IV. THE APPARENTLY SUCCESSFUL RIVALRY OF THE MAGICIANS. They also were able, or seemed to be able, to turn water into blood. There are, indeed, some difficulties in understanding the nature of their action here—whether it was mere trickery and deception, or whether God did allow water, as it passed through their hands, to be changed to blood. An understanding of these points is, however, of secondary importance. The thing of moment is to mark how unimpressed the magicians themselves seem to have been with the terrible spectacle presented to them. It was not for Pharaoh only to take heed to this river of blood; the intimation was for them also. But they clung, as privileged men almost always do cling, to their position and influence. Not only was Pharaoh's kingdom in danger, but their standing as the professed agents of supernatural powers. They went on, vainly contending against this new manifestation of power, though surely in their hearts they must have felt it was destined to prevail And their conduct was made worse by the fact that they were pursuing it in the midst of general suffering.
V. THE INTERVAL TO THE NEXT PLAGUE. What was this interval for? Surely to give Pharaoh time—time to consider the miracle in all its bearings, and get over the rashness and pride which prompted his first thoughts of continued resistance. We know not if, during these seven days, the river slowly returned to its natural state. Perhaps there was no sharp dividing line between the plagues; one may have come on as another faded away. Seven days, then, were given to Pharaoh to change his mind; but it is very hard for a man, even in seven days, to say he has been utterly wrong. And then there is the success of these magicians to keep him astray. Yet what was there in them to give satisfaction? It seemed they could do the same thing which Moses was doing, viz. change water into blood. If only they could have changed blood into water again, then they might have been of some use and comfort to Pharaoh.—Y.
HOMILIES BY J. URQUHART
The water turned into blood.
I. THE PUNISHMENT. There were two elements in it.

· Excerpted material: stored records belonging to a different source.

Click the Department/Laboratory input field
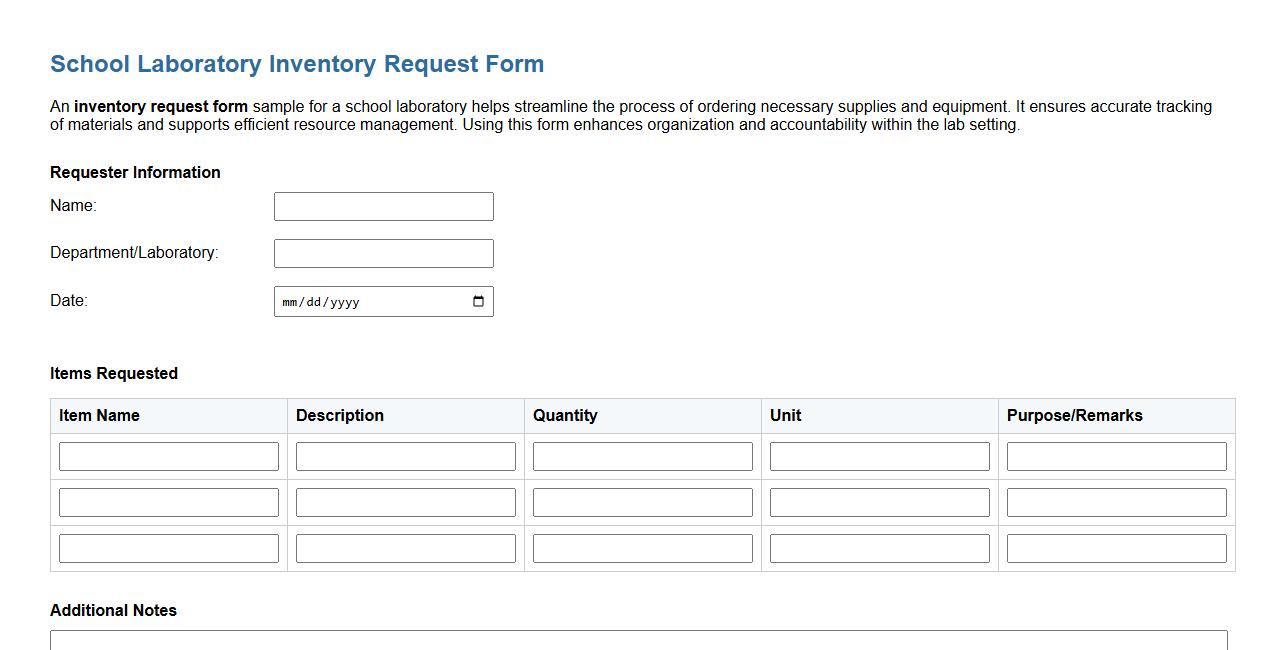 [383, 252]
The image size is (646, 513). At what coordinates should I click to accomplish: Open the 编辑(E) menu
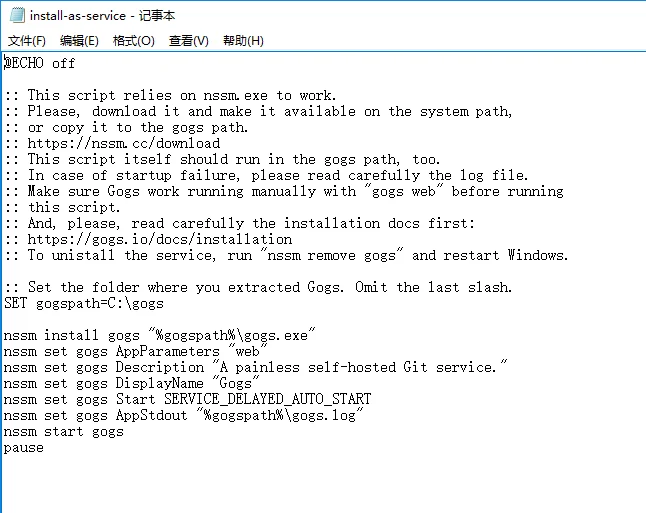click(79, 41)
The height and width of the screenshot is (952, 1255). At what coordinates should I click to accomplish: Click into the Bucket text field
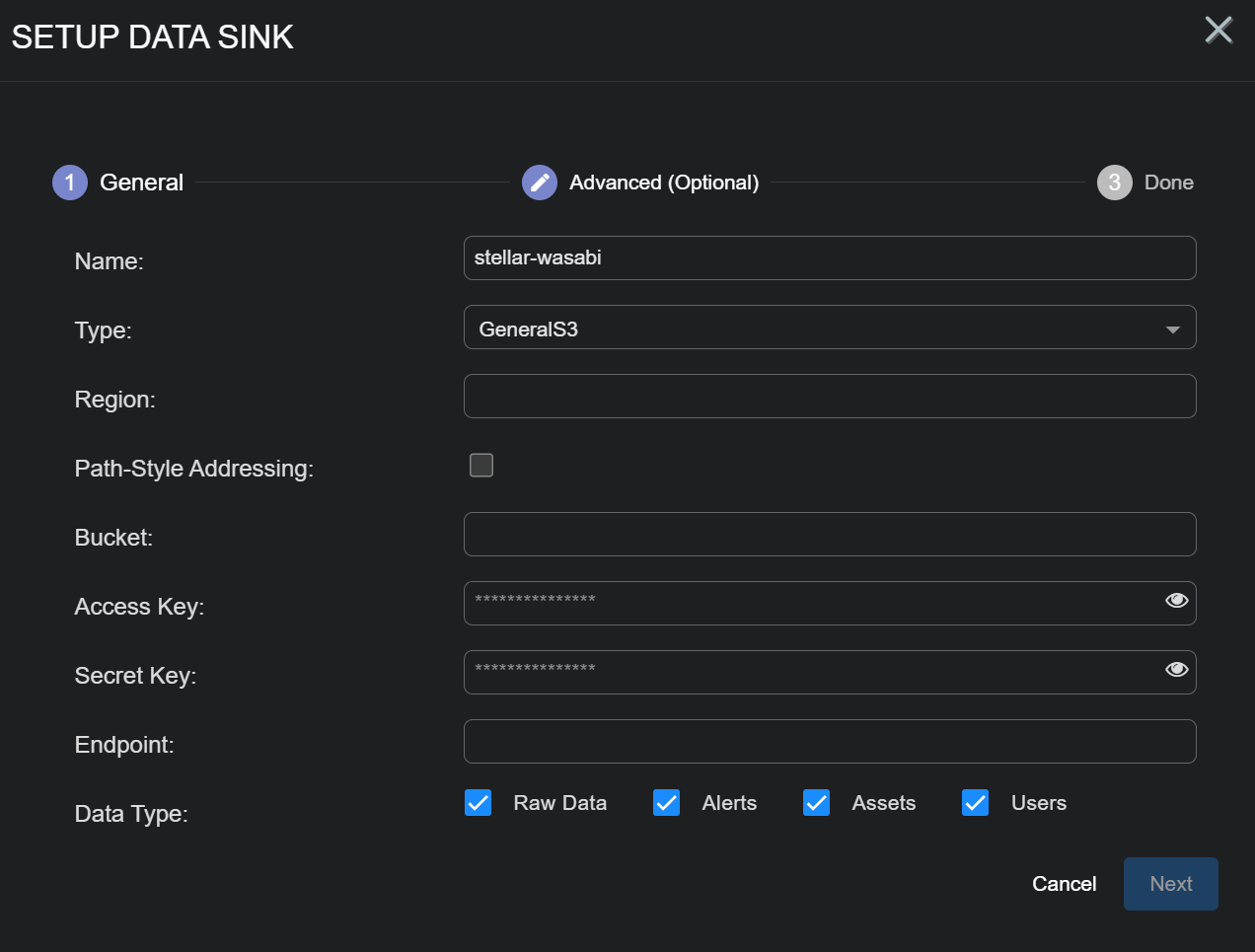(829, 535)
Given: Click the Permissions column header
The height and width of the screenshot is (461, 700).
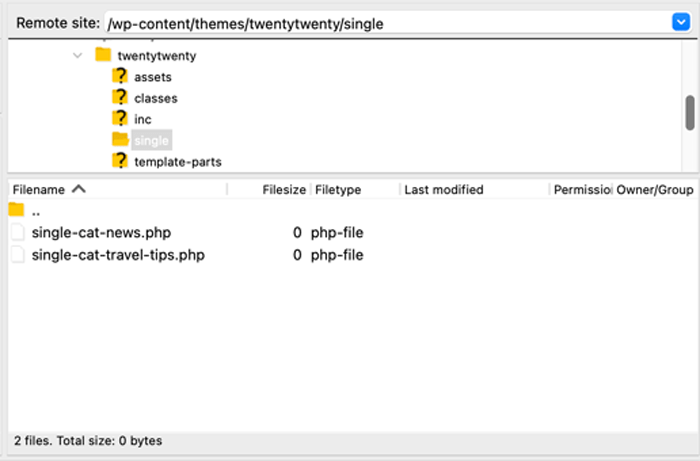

1. The deprivation: water, one of the most essential of all God's gifts, was suddenly made useless.
2. The horror. Had all the water of Egypt suddenly disappeared, the punishment had been infinitely less. Instead of water, there was blood and corruption.
3. It was a judgment on Egypt's idolatry. The things we set in God's stead will be made an abomination and a horror to us.
4. It was the revelation of Egypt's guilt; beneath these waters the babes of Israel had sunk in their hopeless struggle with death. The abused gifts of God will be removed, but the horror of their abuse will abide.
I. THE ATTEMPT TO DISCREDIT GOD'S AGENCY IN THE CALAMITY. The magicians could increase the plague, and therefore it was not from the hand of God! The same argument is used still to prevent misfortune being considered as a chastisement and warning from God. Men can see in it chance only, or man's hand, not the Lord's.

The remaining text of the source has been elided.